(Task objective) No record may be omitted; give all of them again exactly.
:: Data section ::
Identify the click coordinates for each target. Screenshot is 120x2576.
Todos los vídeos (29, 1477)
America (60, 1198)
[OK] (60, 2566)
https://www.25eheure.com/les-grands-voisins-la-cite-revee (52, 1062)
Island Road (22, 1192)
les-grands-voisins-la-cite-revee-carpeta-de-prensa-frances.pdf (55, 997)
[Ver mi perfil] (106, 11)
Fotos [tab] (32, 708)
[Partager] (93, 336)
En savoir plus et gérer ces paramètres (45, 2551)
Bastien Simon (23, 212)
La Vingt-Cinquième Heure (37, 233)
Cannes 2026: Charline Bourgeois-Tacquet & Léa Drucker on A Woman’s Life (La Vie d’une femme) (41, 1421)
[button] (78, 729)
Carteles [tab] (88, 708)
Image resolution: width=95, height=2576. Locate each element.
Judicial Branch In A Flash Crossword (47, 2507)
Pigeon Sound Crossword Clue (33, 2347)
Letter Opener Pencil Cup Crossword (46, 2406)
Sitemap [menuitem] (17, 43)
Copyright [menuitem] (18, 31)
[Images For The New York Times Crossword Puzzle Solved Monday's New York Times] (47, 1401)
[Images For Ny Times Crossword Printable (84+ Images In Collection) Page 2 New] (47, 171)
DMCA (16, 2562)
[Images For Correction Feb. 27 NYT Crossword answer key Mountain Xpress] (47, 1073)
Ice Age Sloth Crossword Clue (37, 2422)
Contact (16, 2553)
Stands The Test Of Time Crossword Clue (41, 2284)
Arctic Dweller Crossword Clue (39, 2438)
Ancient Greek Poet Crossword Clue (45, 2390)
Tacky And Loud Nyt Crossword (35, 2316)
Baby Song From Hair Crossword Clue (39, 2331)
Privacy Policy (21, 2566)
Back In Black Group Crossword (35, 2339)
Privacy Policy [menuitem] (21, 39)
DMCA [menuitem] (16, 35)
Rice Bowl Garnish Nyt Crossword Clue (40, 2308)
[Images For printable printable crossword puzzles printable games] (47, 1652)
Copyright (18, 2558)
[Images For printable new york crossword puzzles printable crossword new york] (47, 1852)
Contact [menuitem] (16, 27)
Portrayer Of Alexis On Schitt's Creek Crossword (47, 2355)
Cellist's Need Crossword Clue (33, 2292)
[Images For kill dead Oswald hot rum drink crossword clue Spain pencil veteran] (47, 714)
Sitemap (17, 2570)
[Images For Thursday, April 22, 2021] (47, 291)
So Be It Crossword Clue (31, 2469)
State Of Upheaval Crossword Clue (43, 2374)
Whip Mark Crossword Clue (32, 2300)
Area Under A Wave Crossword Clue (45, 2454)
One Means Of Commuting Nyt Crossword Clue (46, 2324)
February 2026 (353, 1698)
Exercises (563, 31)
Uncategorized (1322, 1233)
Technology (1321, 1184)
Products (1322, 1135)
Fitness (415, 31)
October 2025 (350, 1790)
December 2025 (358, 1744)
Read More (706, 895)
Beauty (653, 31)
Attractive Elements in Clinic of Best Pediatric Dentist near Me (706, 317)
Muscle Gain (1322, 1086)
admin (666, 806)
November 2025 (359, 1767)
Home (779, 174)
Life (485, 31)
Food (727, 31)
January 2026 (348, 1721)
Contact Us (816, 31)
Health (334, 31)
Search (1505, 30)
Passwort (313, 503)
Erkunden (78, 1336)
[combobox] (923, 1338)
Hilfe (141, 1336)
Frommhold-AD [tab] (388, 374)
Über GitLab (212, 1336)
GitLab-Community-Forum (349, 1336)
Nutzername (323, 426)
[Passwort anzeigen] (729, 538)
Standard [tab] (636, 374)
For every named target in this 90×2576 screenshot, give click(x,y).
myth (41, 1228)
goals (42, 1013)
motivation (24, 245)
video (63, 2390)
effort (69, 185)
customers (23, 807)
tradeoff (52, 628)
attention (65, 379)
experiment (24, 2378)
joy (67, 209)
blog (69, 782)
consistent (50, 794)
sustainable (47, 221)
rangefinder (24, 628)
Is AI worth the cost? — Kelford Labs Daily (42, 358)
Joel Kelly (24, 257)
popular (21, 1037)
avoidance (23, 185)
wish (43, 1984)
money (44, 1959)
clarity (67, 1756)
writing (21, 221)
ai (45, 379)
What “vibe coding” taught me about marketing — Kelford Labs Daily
:::
(Answer section)
Identify the click coordinates for each target. Screenshot is 120x2576.
Todos los vídeos (29, 1477)
America (60, 1198)
[OK] (60, 2566)
https://www.25eheure.com/les-grands-voisins-la-cite-revee (52, 1062)
Island Road (22, 1192)
les-grands-voisins-la-cite-revee-carpeta-de-prensa-frances.pdf (55, 997)
[Ver mi perfil] (106, 11)
Fotos [tab] (32, 708)
[Partager] (93, 336)
En savoir plus et gérer ces paramètres (45, 2551)
Bastien Simon (23, 212)
La Vingt-Cinquième Heure (37, 233)
Cannes 2026: Charline Bourgeois-Tacquet & Léa Drucker on A Woman’s Life (La Vie d’une femme) (41, 1421)
[button] (78, 729)
Carteles [tab] (88, 708)
Image resolution: width=95, height=2576. Locate each element.
Judicial Branch In A Flash Crossword (47, 2507)
Pigeon Sound Crossword Clue (33, 2347)
Letter Opener Pencil Cup Crossword (46, 2406)
Sitemap [menuitem] (17, 43)
Copyright [menuitem] (18, 31)
[Images For The New York Times Crossword Puzzle Solved Monday's New York Times] (47, 1401)
[Images For Ny Times Crossword Printable (84+ Images In Collection) Page 2 New] (47, 171)
DMCA (16, 2562)
[Images For Correction Feb. 27 NYT Crossword answer key Mountain Xpress] (47, 1073)
Ice Age Sloth Crossword Clue (37, 2422)
Contact (16, 2553)
Stands The Test Of Time Crossword Clue (41, 2284)
Arctic Dweller Crossword Clue (39, 2438)
Ancient Greek Poet Crossword Clue (45, 2390)
Tacky And Loud Nyt Crossword (35, 2316)
Baby Song From Hair Crossword Clue (39, 2331)
Privacy Policy (21, 2566)
Back In Black Group Crossword (35, 2339)
Privacy Policy [menuitem] (21, 39)
DMCA [menuitem] (16, 35)
Rice Bowl Garnish Nyt Crossword Clue (40, 2308)
[Images For printable printable crossword puzzles printable games] (47, 1652)
Copyright (18, 2558)
[Images For printable new york crossword puzzles printable crossword new york] (47, 1852)
Contact [menuitem] (16, 27)
Portrayer Of Alexis On Schitt's Creek Crossword (47, 2355)
Cellist's Need Crossword Clue (33, 2292)
[Images For kill dead Oswald hot rum drink crossword clue Spain pencil veteran] (47, 714)
Sitemap (17, 2570)
[Images For Thursday, April 22, 2021] (47, 291)
So Be It Crossword Clue (31, 2469)
State Of Upheaval Crossword Clue (43, 2374)
Whip Mark Crossword Clue (32, 2300)
Area Under A Wave Crossword Clue (45, 2454)
One Means Of Commuting Nyt Crossword Clue (46, 2324)
February 2026 (353, 1698)
Exercises (563, 31)
Uncategorized (1322, 1233)
Technology (1321, 1184)
Products (1322, 1135)
Fitness (415, 31)
October 2025 (350, 1790)
December 2025 (358, 1744)
Read More (706, 895)
Beauty (653, 31)
Attractive Elements in Clinic of Best Pediatric Dentist near Me (706, 317)
Muscle Gain (1322, 1086)
admin (666, 806)
November 2025 (359, 1767)
Home (779, 174)
Life (485, 31)
Food (727, 31)
January 2026 (348, 1721)
Contact Us (816, 31)
Health (334, 31)
Search (1505, 30)
Passwort (313, 503)
Erkunden (78, 1336)
[combobox] (923, 1338)
Hilfe (141, 1336)
Frommhold-AD [tab] (388, 374)
Über GitLab (212, 1336)
GitLab-Community-Forum (349, 1336)
Nutzername (323, 426)
[Passwort anzeigen] (729, 538)
Standard [tab] (636, 374)
For every named target in this 90×2576 screenshot, give click(x,y).
myth (41, 1228)
goals (42, 1013)
motivation (24, 245)
video (63, 2390)
effort (69, 185)
customers (23, 807)
tradeoff (52, 628)
attention (65, 379)
experiment (24, 2378)
joy (67, 209)
blog (69, 782)
consistent (50, 794)
sustainable (47, 221)
rangefinder (24, 628)
Is AI worth the cost? — Kelford Labs Daily (42, 358)
Joel Kelly (24, 257)
popular (21, 1037)
avoidance (23, 185)
wish (43, 1984)
money (44, 1959)
clarity (67, 1756)
writing (21, 221)
ai (45, 379)
What “vibe coding” taught me about marketing — Kelford Labs Daily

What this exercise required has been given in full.